Menkumham juga mengingatkan jajarannya untuk melakukan kerja-kerja extra ordinary dalam kondisi pandemi ini. Yasonna menyebut bahwa gaya bekerja seperti sebelumnya tidak cocok lagi di masa seperti sekarang.

“Jangan business as usual, harus luar biasa. Kepada Sekjen, Irjen, para Dirjen, dan Kepala Badan juga harus terus melakukan pembinaan, monitoring, pengawasan, serta evaluasi sampai tingkat daerah. Tingkatkan kerja sama serta loyalitas pengabdian,” tuturnya.

“Selain itu, segera wujudkan kebijakan Presiden tentang satu data.

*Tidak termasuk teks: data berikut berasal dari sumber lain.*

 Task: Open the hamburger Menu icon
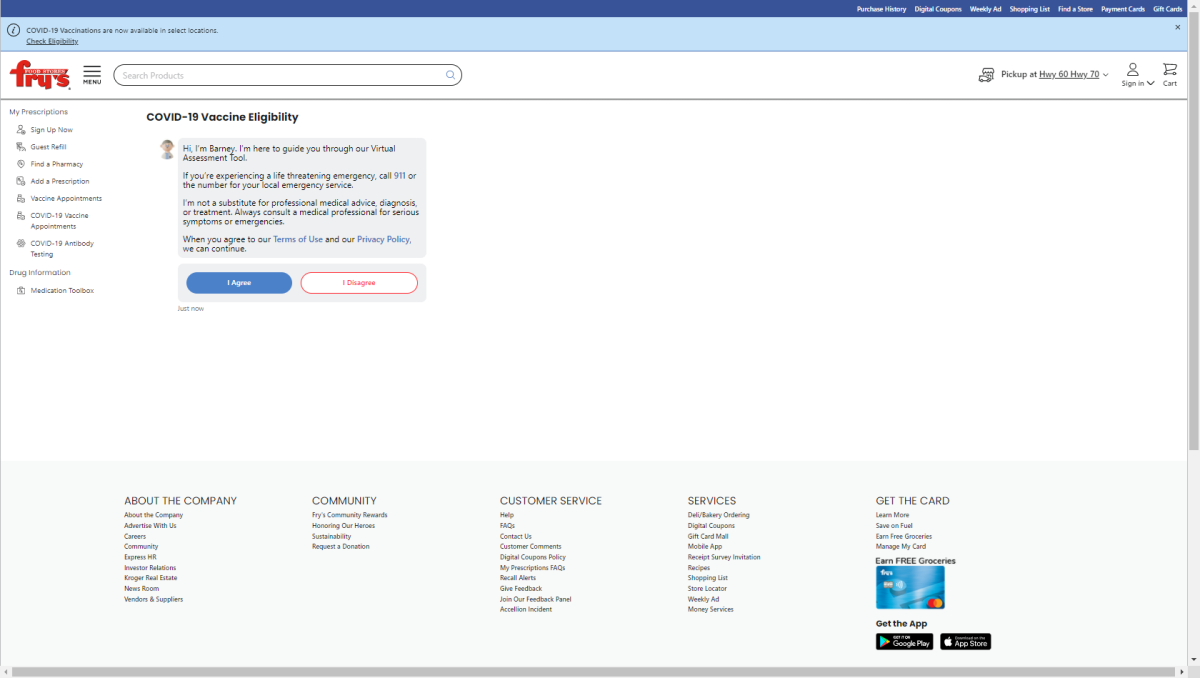coord(92,74)
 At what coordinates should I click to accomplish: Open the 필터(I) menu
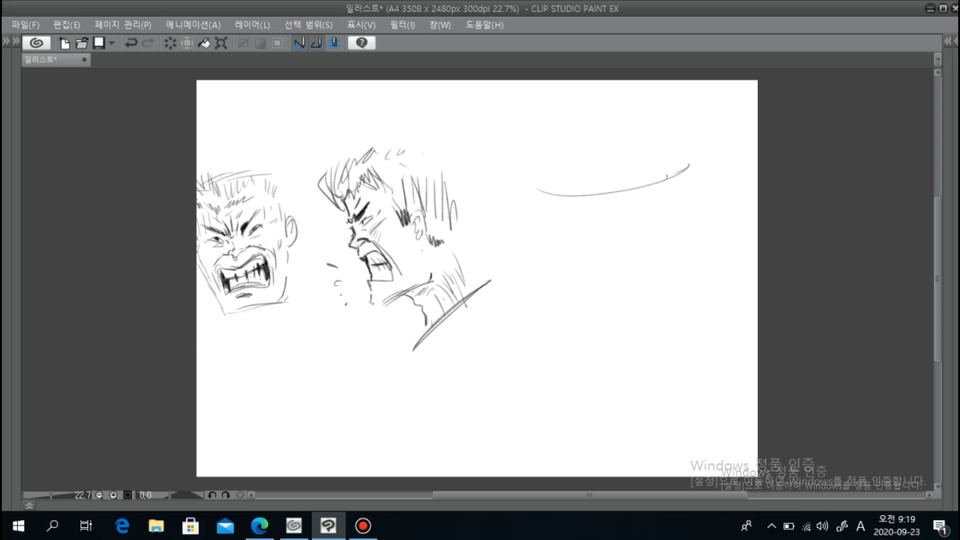coord(402,25)
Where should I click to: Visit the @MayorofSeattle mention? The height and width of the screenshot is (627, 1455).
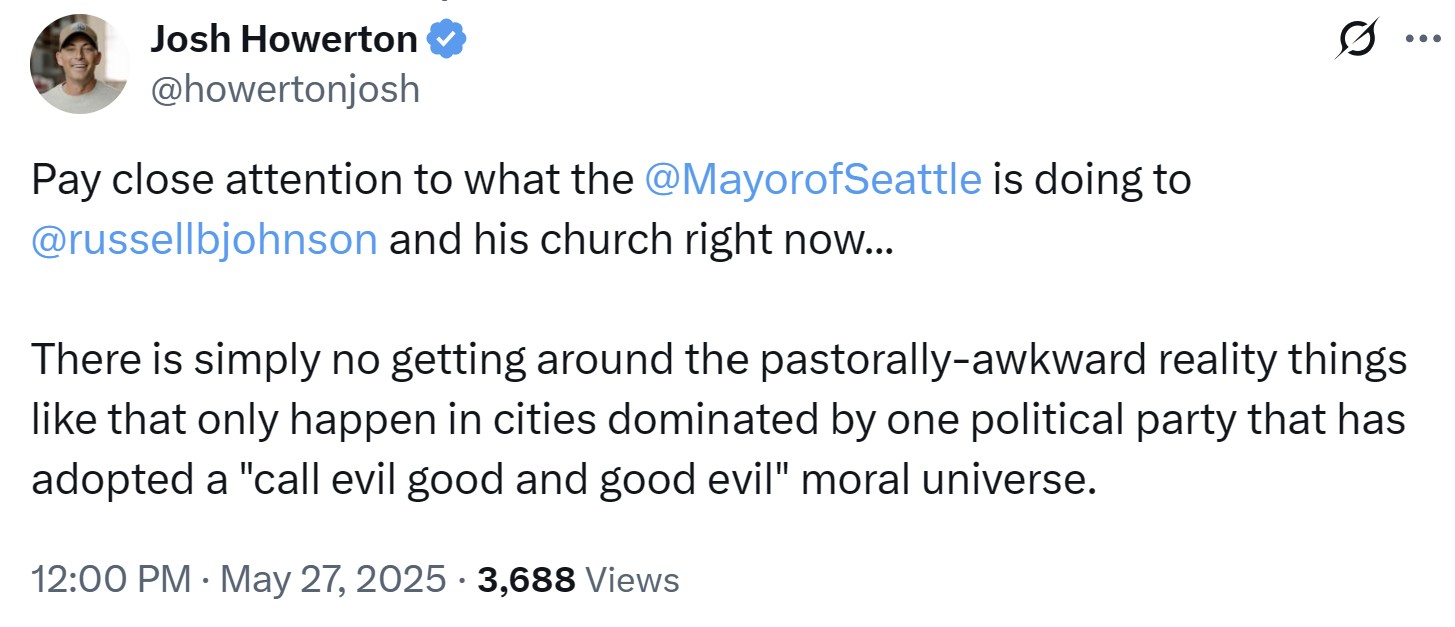click(x=814, y=179)
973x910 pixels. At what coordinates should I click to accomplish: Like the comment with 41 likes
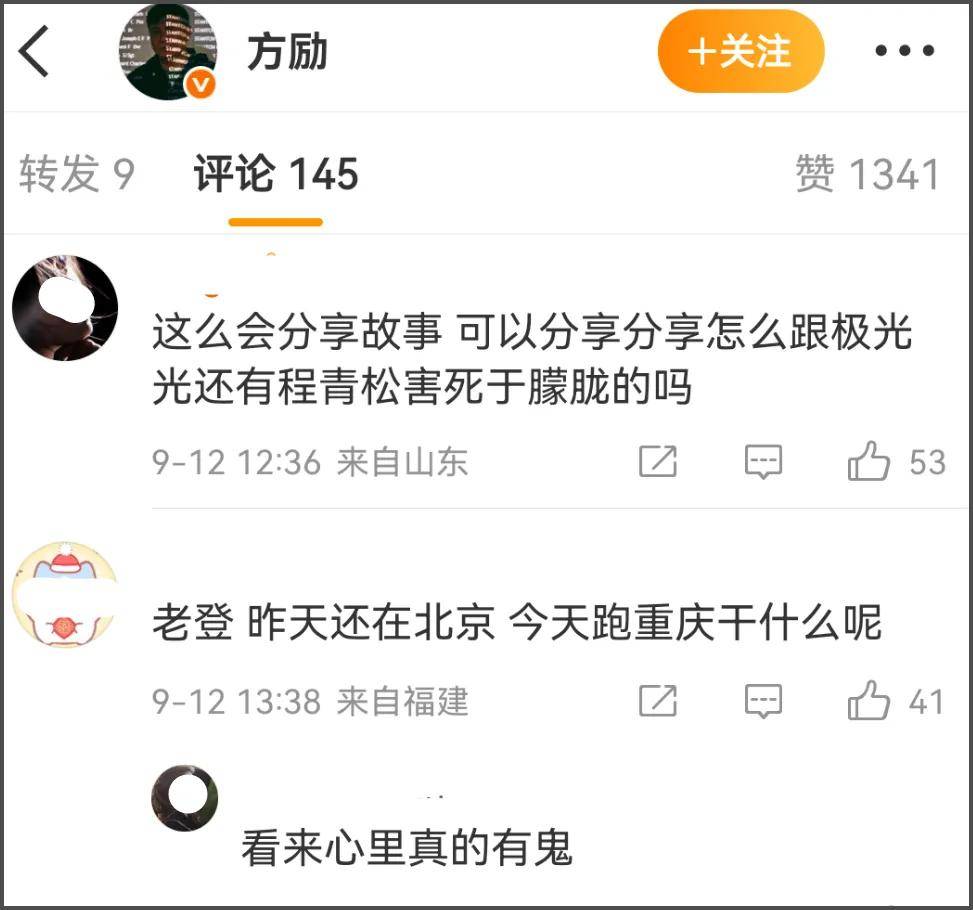click(895, 701)
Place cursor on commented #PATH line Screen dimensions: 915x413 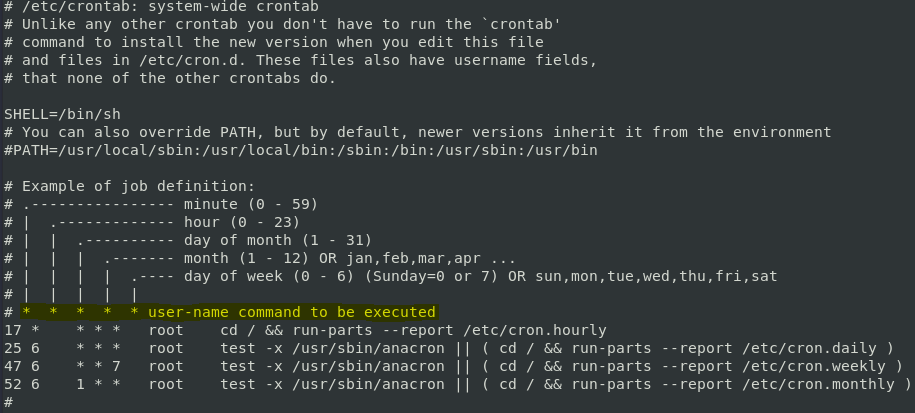[301, 150]
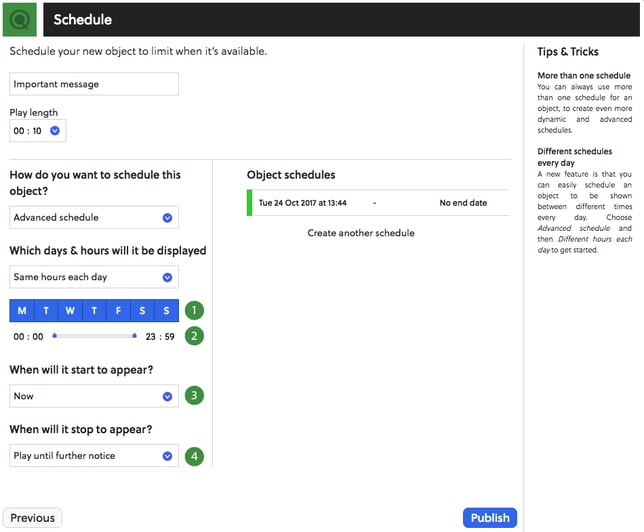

Pastikan seluruh perangkat dan piranti telah tersertifikasi melalui mekanisme pengadaan yang akuntabel dan transparan. Pastikan pengadaan sarana dan prasarana ini adalah demi kebutuhan organisasi dan bukan karena didikte oleh vendor. Ini adalah uang negara dan demi kepentingan negara,” tambahnya lagi.